» Problem statement: Reproduce the data below exactly. Skip the pictures.

» Source data:
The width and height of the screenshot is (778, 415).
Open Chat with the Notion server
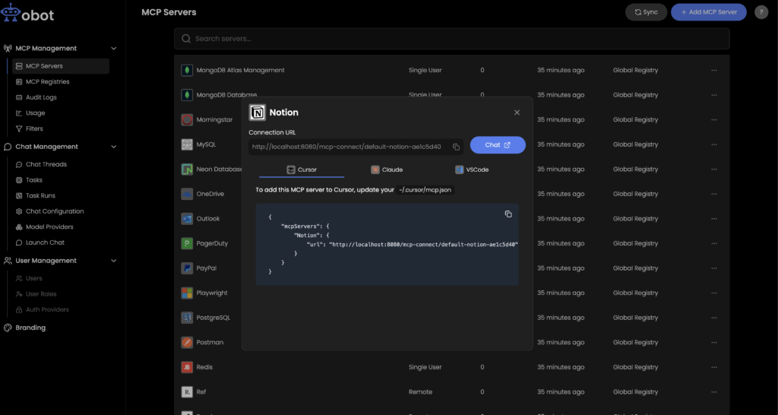coord(498,145)
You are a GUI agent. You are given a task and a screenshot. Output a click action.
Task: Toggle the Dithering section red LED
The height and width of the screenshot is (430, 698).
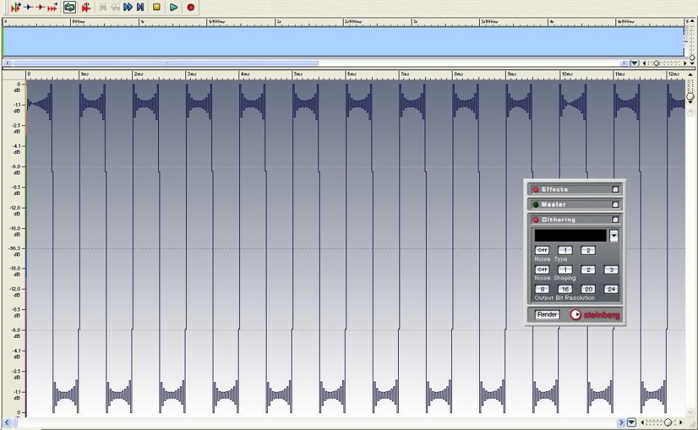tap(535, 219)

» Task result:
The width and height of the screenshot is (778, 415).
Open Chat with the Notion server
coord(498,145)
You are a GUI agent. You are given a task and a screenshot. Output a click action.
Task: Toggle the Dithering section red LED
The height and width of the screenshot is (430, 698).
tap(535, 219)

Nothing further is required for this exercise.